The Magician's Land (The Magicians, #3)(78)
Anyone who has led a secret life—spies, criminals, fugitives, adulterers—knows that a fa?ade is not an easy thing to maintain, and some people are better at it than others. I, as it turned out, had something of a gift for lying to adults; I sometimes wonder if I was left out of certain expeditions simply because I could be relied on to cover for the others. I don’t know how many times I found myself forced to invent stories—outlandish but far more mundane than the reality—to explain why one sibling or another hadn’t turned up for Mass or lessons or tea.
We were always scrambling to change in and out of our Fillorian things before they could be discovered. Our feats of arms often left us covered with scratches and bruises that had to be accounted for too. Martin’s shin was split wide open once by an arrow, hunting bandits near Corian’s Land, and he spent a month in Fillory convalescing.
Perhaps the greatest indignity was having to pretend that we didn’t know things that we’d learned in Fillory. I still remember falling over laughing watching Fiona, the great huntress of the Queenswood, laying it on thick at the archery range, getting tangled up and finally sitting down on her bum trying to string a bendy little schoolgirl’s bow.
We gave that up, in the end. Jane just didn’t care enough to dissemble, and one day she simply galloped away from her riding class, hallooing wildly in centaur as she cleared the stone wall at the end of the meadow and disappeared into the forest. After that we all stopped caring. Let people be amazed, if they absolutely must.
Very often, when the way to Fillory was closed to us, and we had exhausted the limited possibilities of Aunt Maude, her house, her library, her staff and the grounds, we crossed the road and picked our way through the trees and through a gap in the hedge to Mr. Plover’s house. I know now that he cannot have been over forty, but we thought of him as a very old man because his hair was already grey. I think he was quite terrified of us at first—he had no children himself and was not much used to their company. And as children went we were very childish indeed. At that time in our lives Martin was the closest thing we had to a parent, and although he did his best he was still only twelve. We were loud and obstreperous and very nearly feral.
Even on the first day we invaded Plover’s house we sensed the conundrum that Americans are faced with in England: they’re too frightened of English people to behave rudely to them, and too ignorant to know how to behave politely. We exploited it. Unwilling to throw us out, incapable of entertaining us properly, unable to think of anything else to do, he offered us tea, though it wasn’t yet three in the afternoon.

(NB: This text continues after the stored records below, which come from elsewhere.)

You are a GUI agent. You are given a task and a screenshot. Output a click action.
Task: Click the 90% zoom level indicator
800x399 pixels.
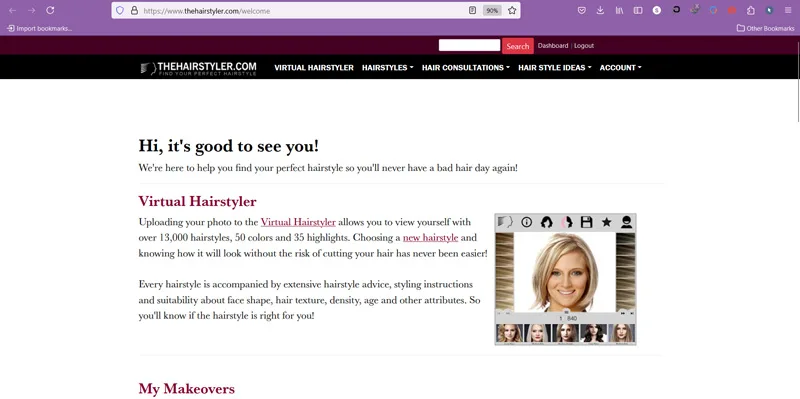[492, 10]
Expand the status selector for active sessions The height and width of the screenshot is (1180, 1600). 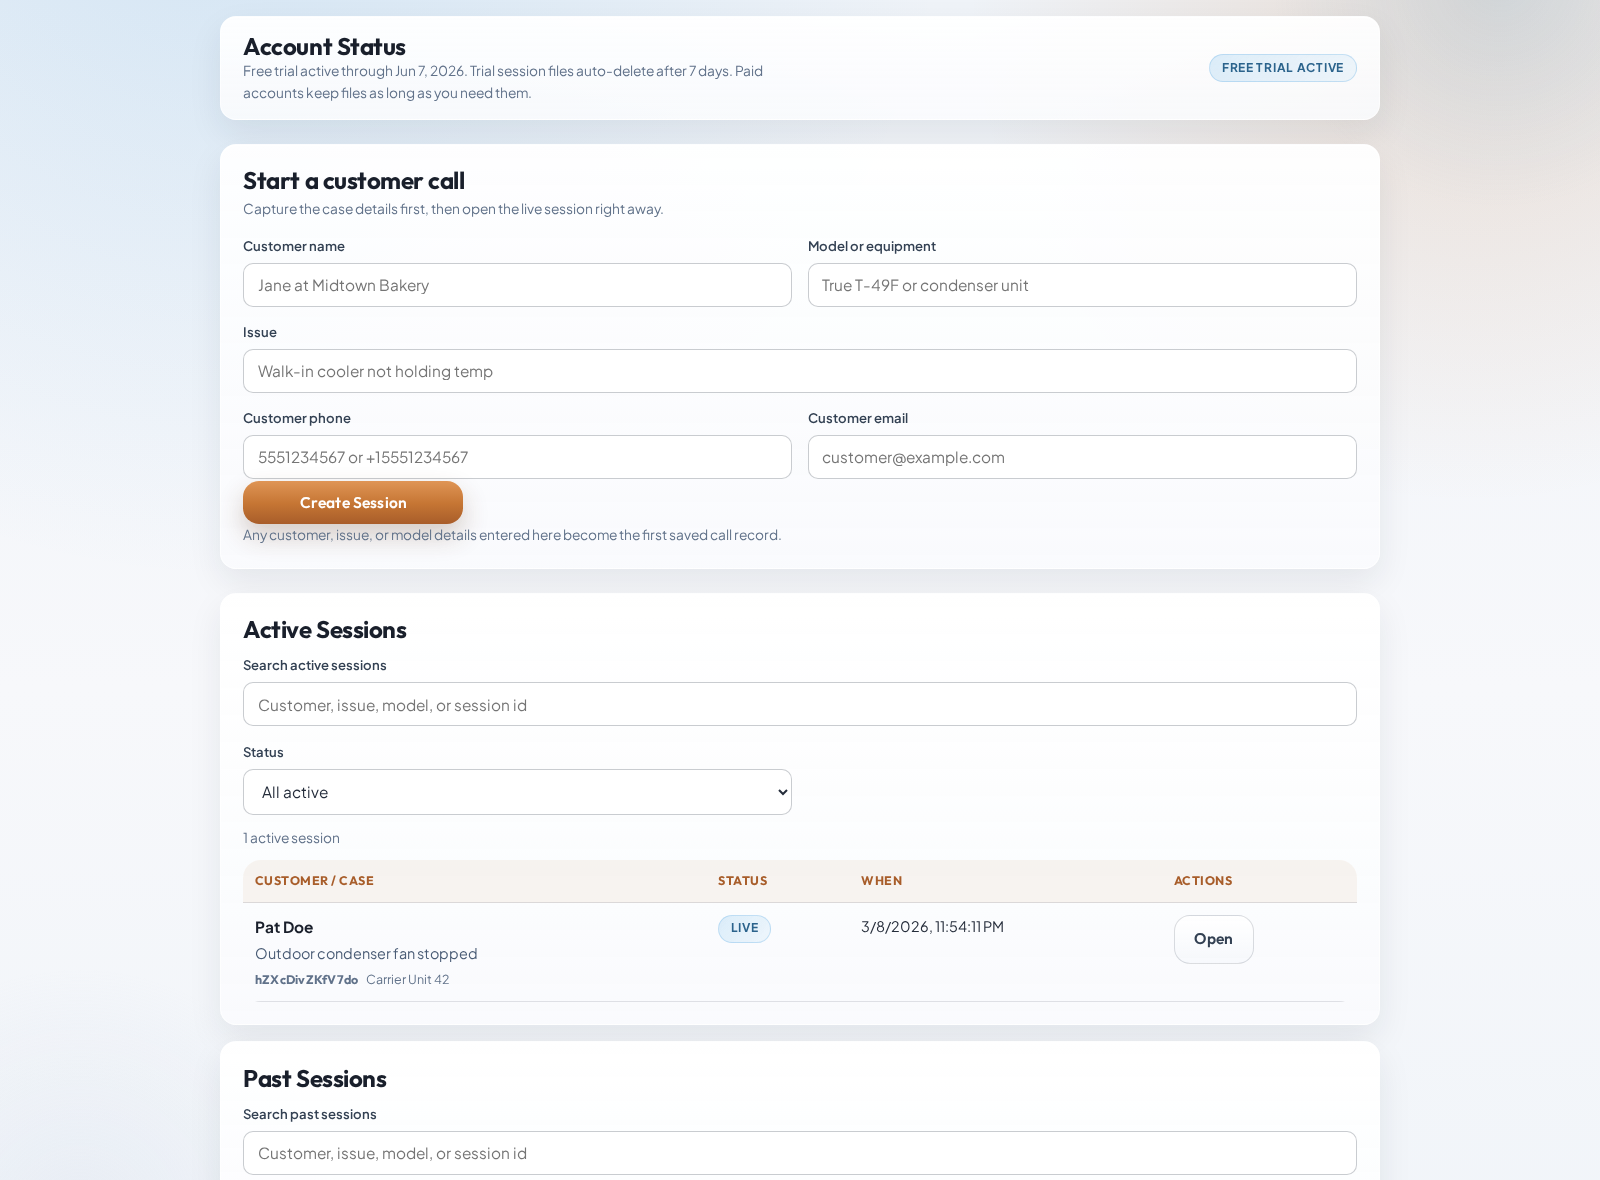click(516, 791)
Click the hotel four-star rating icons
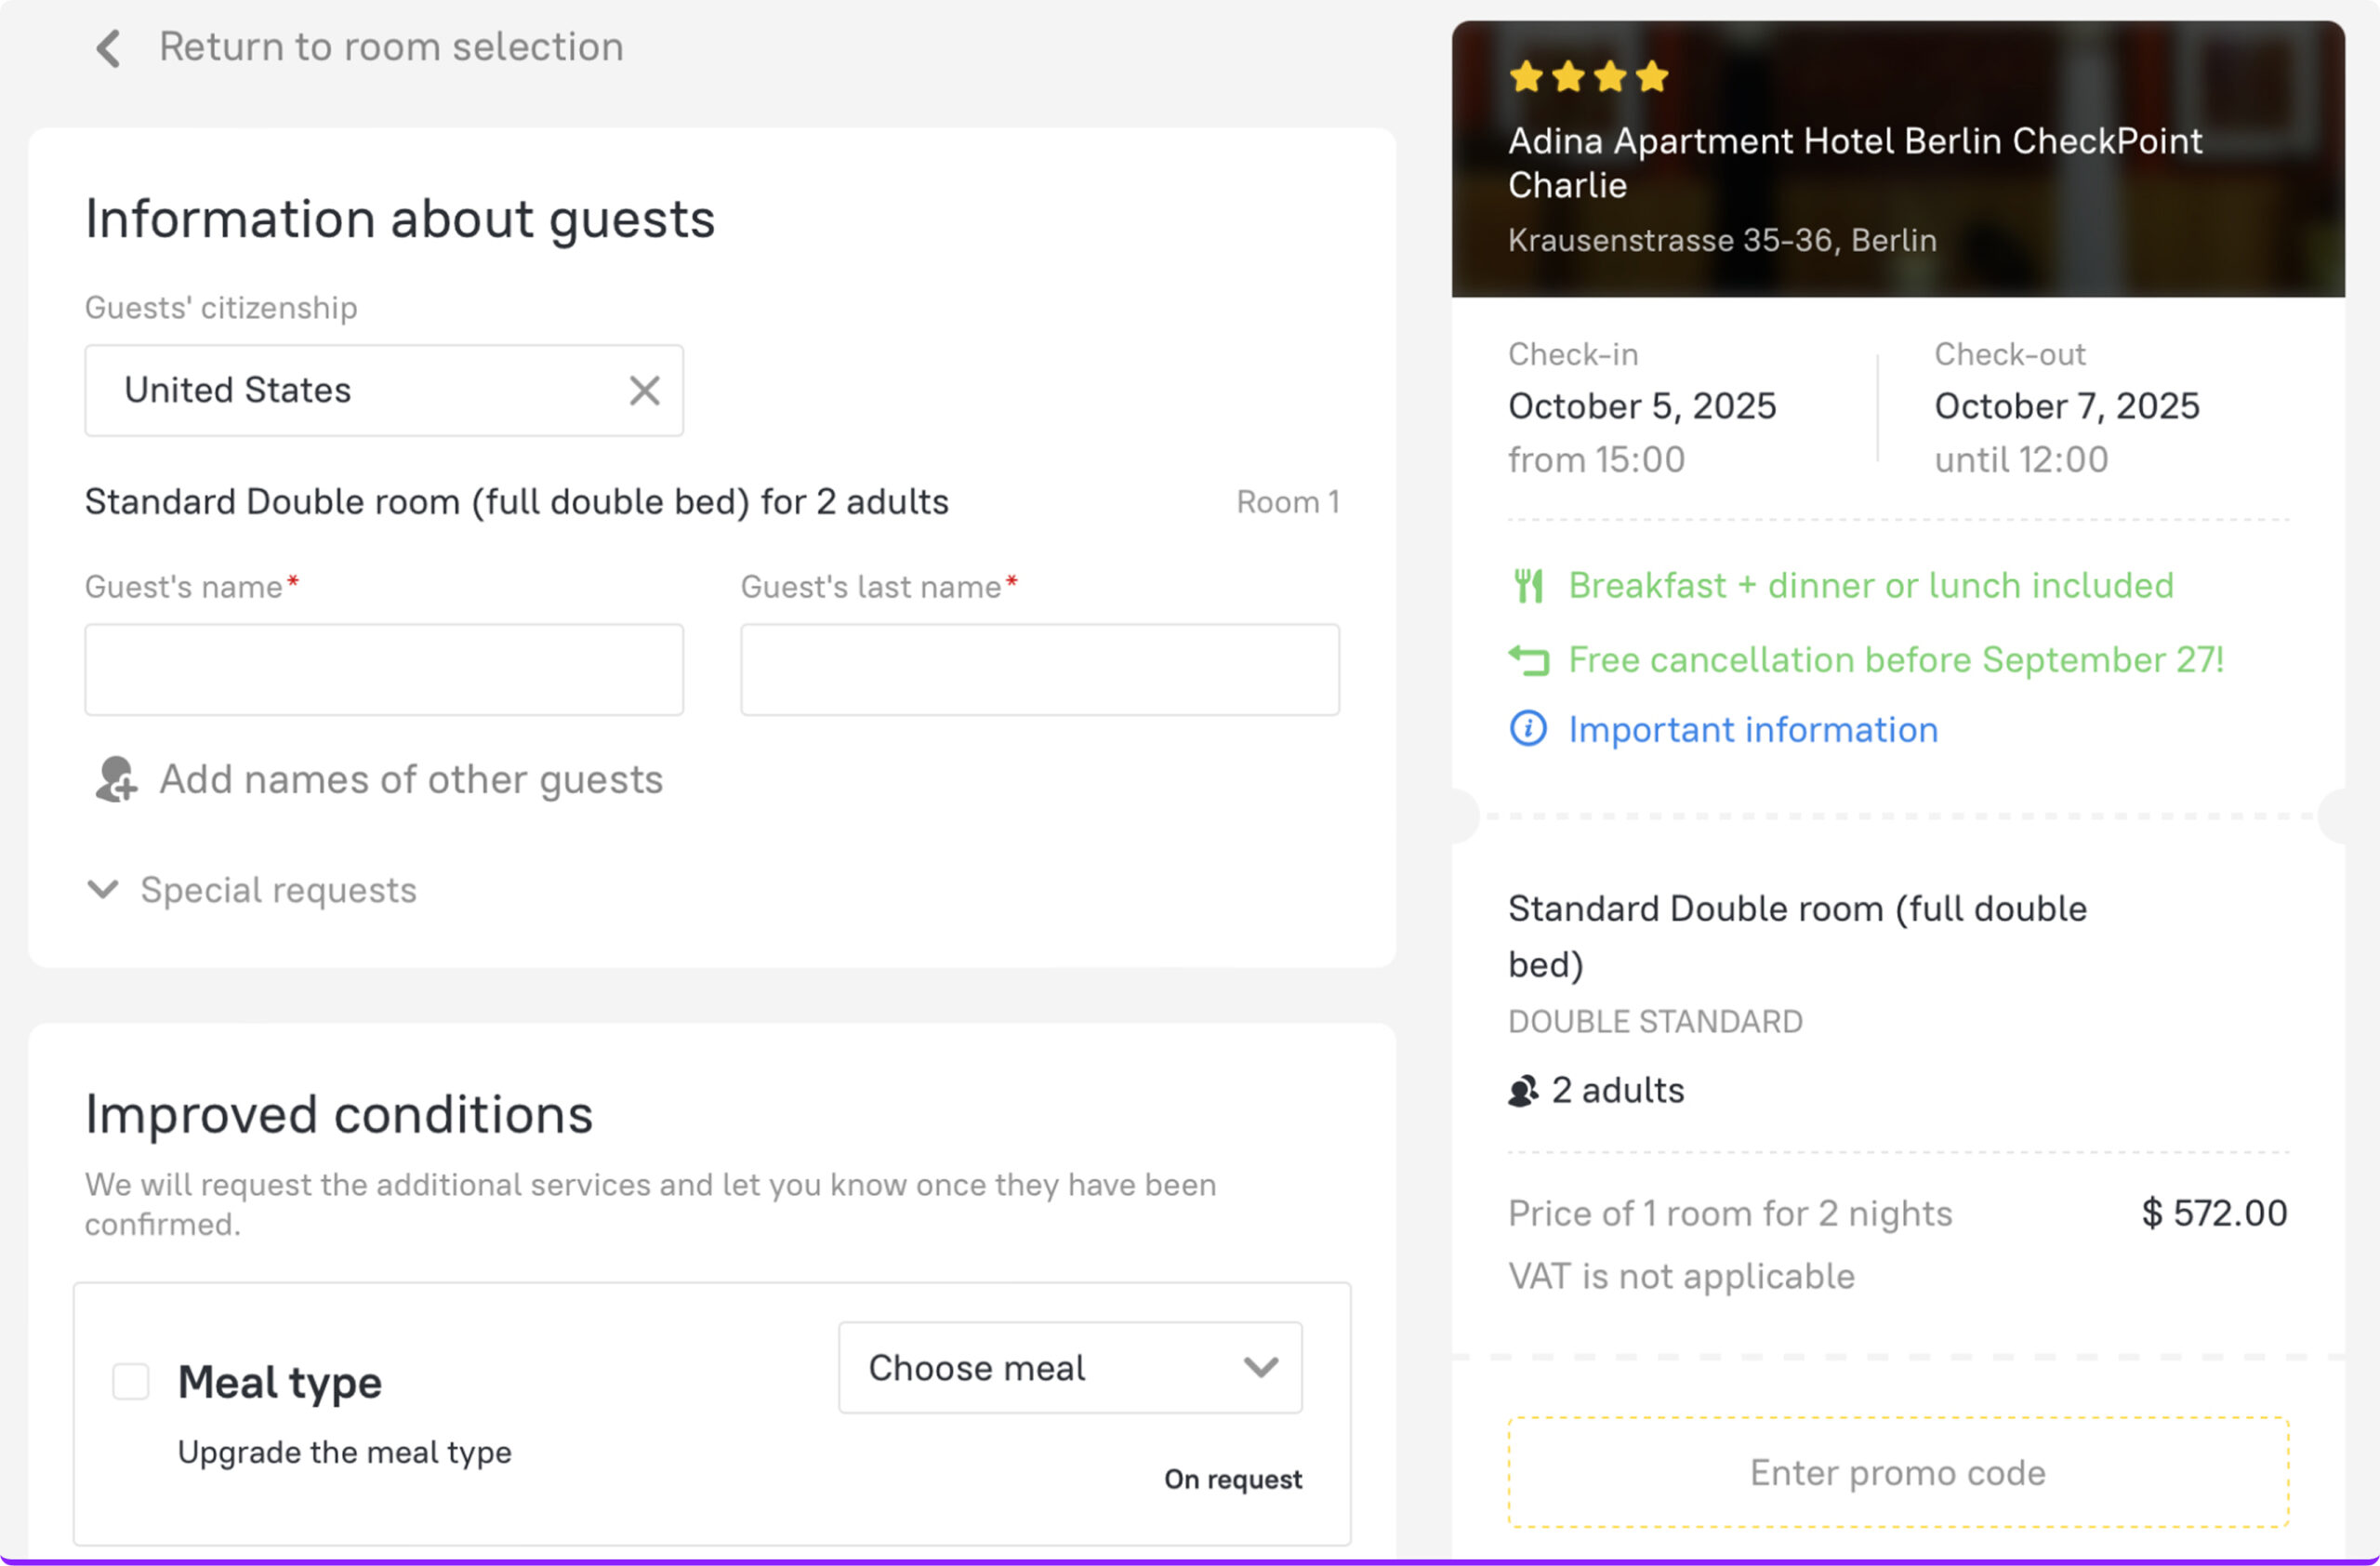The image size is (2380, 1566). tap(1588, 77)
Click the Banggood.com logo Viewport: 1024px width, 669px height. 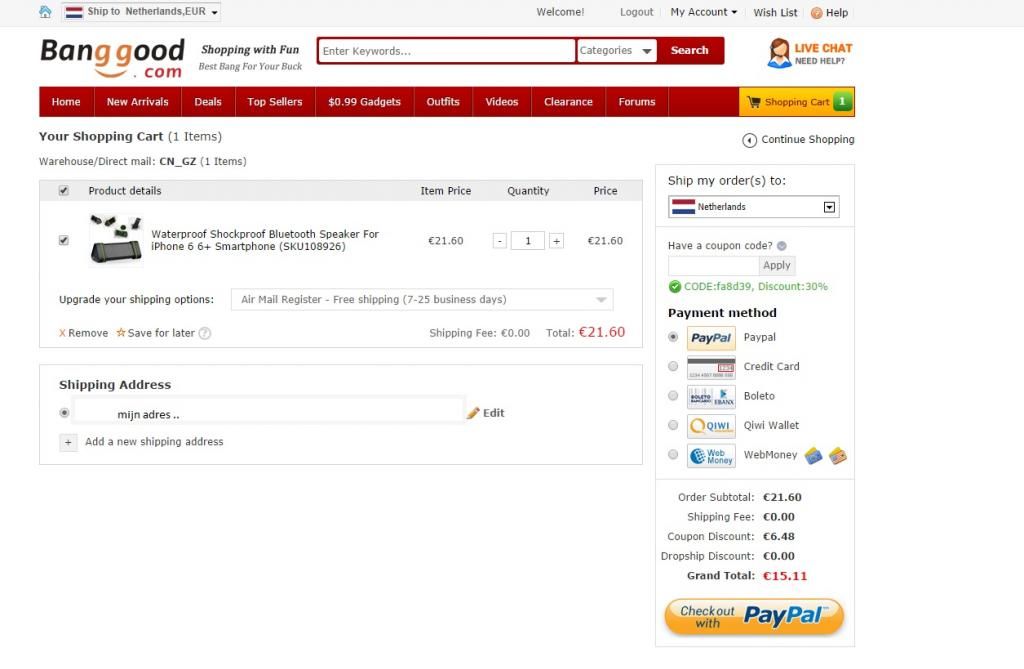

It was an inauspicious start. We threw our crusts and dueled with our spoons and tittered and whispered and asked rude questions as we ate—but we did eat, for it was a very good tea, with nice biscuits and homemade marmalade. Plover can’t have enjoyed himself much, but he was wealthy and unmarried and had already retired from business, and he must have been nearly as bored in the country as we were. So we all soldiered on.
In most respects the occasion was very unsuccessful, and we couldn’t have guessed at the time that it would be the first of many. I realize now that we, all five of us, must have been very angry children: angry at the absence of our parents, angry at the presence of louche, neglectful Aunt Maude and her many suitors, angry at the war, angry at God, angry at our own strangeness and seeming irrelevance. But people are slow to recognize anger in little children, and children never recognize it in themselves, so it comes out in other ways.
Whatever the reason, we competed to see who could push the boundaries of propriety the furthest. It was Fiona who won that contest—and I recall her doing it triumphantly, with an almost sensual pleasure—by mentioning Fillory.
This was a transgression not only of earthly rules but of Fillorian ones. The disrespect was not toward Mr. Plover, who was merely baffled, but toward Ember and Umber, who had sworn us to secrecy. Up until that moment none of the five of us had ever said the word “Fillory” within earshot of an adult. We weren’t even positively certain that we could. Would the rams’ magic reach across the void between worlds and seal our lips?
It would not. There was silence at the table. Fiona froze, alive and trembling with delight at her victory, and with terror at her sin. Had she gone too far? Nobody knew. We waited for the thunderclap of retribution.
“Fillory?” asked Mr. Plover innocently, in his flat Chicago tones. He seemed happy to have found a question to ask us. “What on Earth is that?”
“Oh,” Martin said airily, as if the admission cost him nothing, “it’s not on Earth at all. It’s a place we go to sometimes. We found it inside a clock.”
And after that the boundary was breached, and the walls crumbled, and we all rushed ahead, the stories tumbling out one after the other, none of us wanting to be left behind.
—
It really was too funny, Plover listening away and, after a while, making notes on some loose paper. He was wide-eyed at the treasure trove of childish whimsy he’d stumbled on—he must have fancied himself a latter-day Charles Kingsley, the Charles Dodgson de nos jours. He would never ask about it right away, instead he would work his way around to it circuitously—he would chat and nod and observe the niceties, but always the moment arrived when he would reach for a notebook, which he never seemed to be without, hoist one leg over the other, lean forward and say, in his queer accent, neither American nor English, “And what’s the latest from Fillory, huh?”